— EXTRAIT DU DOCUMENT —

-*-

Recep Tayyip Erdogan, président de la Turquie, s’empare des pleins pouvoirs et oriente son pays vers un islam de plus en plus rigoriste. Explication d’une évolution inquiétante.
«Si Dieu le veut, ma chère nation se rendra aux urnes le 16 avril. La Turquie est parvenue à un carrefour majeur pour changer son système de gouvernement. » Par ces propos tenus début février à Aksaray, ville située en Cappadoce, le président Recep Tayyip Erdogan annonçait le référendum au cours duquel les électeurs turcs seront appelés à se prononcer sur une nouvelle Constitution. Celle-ci a été approuvée par le Parlement le 21 janvier, non sans mal d’ailleurs puisque des échauffourées avec violences physiques entre des députés de la majorité et de l’opposition ont eu lieu dans l’hémicycle pendant les différentes phases d’examen du texte.
Mais avec l’approbation de 339 élus sur 550, la majorité des trois-cinquièmes requise pour une telle réforme a été largement atteinte. Le chef de l’État compte maintenant sur une nette victoire du « oui » au référendum, ce qui est probable grâce au prestige dont il jouit auprès d’une grande partie de son peuple, celui de la Turquie profonde, attachée à son identité orientale et sunnite.
Erdogan est donc sur le point de réaliser le rêve qu’il nourrit depuis son élection comme président en 2014 : être encore au pouvoir en 2023, année du centenaire de la création de la République par Mustapha Kemal. Cela est tout à fait envisageable puisque la prochaine échéance aura lieu en 2019. Il suffirait alors que la réforme ait valeur de « nouveau départ », point qui est évoqué mais non encore établi, pour permettre à l’actuel président de se maintenir au pouvoir jusqu’en 2029, ce qui lui donnerait le temps de consolider la physionomie de la nouvelle Turquie qu’il désire.
Hautement symbolique, la date de 2023 semble idéale à Erdogan pour rester dans l’histoire comme le nouvel Atatürk (« père des Turcs »), celui de la refondation de son pays, ce qui, sans enterrer M. Kemal le reléguerait au rang de « grand-père » de la République, comme l’a expliqué le politologue turc Ahmet Insel dans un entretien au journal Le Monde daté des 11 et 12 décembre 2016. « Il [Erdogan] tente de créer une République islamo-nationaliste. La parenthèse qu’il cherche à refermer n’est pas tant celle du kémalisme que celle de la modernisation et de l’occidentalisation mises en œuvre à la fin du XIXe siècle par les réformes ottomanes. Réformes accélérées ensuite par Mustapha Kemal. »

-*-

— JEU DE DONNÉES —
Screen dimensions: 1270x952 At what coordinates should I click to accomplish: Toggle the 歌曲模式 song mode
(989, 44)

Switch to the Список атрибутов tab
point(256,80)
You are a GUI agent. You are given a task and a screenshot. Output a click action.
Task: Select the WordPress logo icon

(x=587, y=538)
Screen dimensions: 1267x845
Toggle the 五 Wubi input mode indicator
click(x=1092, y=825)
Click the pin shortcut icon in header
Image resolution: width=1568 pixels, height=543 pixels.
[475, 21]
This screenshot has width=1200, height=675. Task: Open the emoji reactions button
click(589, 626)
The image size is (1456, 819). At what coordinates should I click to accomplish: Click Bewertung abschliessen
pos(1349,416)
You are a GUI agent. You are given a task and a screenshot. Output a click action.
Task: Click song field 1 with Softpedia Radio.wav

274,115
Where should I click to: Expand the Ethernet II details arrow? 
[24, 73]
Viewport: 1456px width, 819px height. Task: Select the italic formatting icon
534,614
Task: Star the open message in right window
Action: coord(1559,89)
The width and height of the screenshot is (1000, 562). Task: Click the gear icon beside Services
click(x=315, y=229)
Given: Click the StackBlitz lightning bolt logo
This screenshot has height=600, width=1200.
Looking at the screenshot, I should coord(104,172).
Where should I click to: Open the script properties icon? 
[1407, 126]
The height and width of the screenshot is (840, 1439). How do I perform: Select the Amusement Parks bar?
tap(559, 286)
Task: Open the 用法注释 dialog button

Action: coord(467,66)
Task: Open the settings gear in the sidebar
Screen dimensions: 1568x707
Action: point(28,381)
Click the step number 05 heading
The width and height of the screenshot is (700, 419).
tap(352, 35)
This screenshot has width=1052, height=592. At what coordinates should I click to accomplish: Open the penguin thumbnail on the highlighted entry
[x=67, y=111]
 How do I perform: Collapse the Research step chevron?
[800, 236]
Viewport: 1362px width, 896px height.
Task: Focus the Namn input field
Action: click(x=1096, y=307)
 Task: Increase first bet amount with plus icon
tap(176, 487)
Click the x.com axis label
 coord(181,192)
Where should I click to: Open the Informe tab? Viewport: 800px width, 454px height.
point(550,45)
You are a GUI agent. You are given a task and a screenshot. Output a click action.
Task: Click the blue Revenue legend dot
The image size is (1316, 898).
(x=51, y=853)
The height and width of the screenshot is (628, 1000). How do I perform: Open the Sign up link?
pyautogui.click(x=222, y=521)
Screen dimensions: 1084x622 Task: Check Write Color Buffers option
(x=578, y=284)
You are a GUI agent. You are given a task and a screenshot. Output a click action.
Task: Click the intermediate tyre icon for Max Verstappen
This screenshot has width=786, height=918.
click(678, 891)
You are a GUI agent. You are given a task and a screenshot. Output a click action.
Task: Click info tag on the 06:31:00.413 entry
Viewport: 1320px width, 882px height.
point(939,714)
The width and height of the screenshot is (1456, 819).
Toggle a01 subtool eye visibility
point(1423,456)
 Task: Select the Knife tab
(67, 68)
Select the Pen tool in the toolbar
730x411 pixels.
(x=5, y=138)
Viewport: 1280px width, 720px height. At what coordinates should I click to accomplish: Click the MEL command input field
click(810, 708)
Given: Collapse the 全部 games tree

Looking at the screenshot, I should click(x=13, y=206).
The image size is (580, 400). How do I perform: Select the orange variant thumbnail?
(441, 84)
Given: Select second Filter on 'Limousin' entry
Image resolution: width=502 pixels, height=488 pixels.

-*-

— CONSIGNES —
**1)** Selon l'extrait sur la réforme constitutionnelle turque, combien de députés ont voté pour le texte au Parlement ?
**2)** Restituez à l'identique le passage de l'extrait sur la réforme constitutionnelle turque qui s'ouvre sur les mots « Recep Tayyip Erdogan, président » et se termine après « d’examen du texte. ».

— CORRIGÉ DES EXERCICES —
**1)** 339 élus sur 550.

**2)**
Recep Tayyip Erdogan, président de la Turquie, s’empare des pleins pouvoirs et oriente son pays vers un islam de plus en plus rigoriste. Explication d’une évolution inquiétante.
«Si Dieu le veut, ma chère nation se rendra aux urnes le 16 avril. La Turquie est parvenue à un carrefour majeur pour changer son système de gouvernement. » Par ces propos tenus début février à Aksaray, ville située en Cappadoce, le président Recep Tayyip Erdogan annonçait le référendum au cours duquel les électeurs turcs seront appelés à se prononcer sur une nouvelle Constitution. Celle-ci a été approuvée par le Parlement le 21 janvier, non sans mal d’ailleurs puisque des échauffourées avec violences physiques entre des députés de la majorité et de l’opposition ont eu lieu dans l’hémicycle pendant les différentes phases d’examen du texte.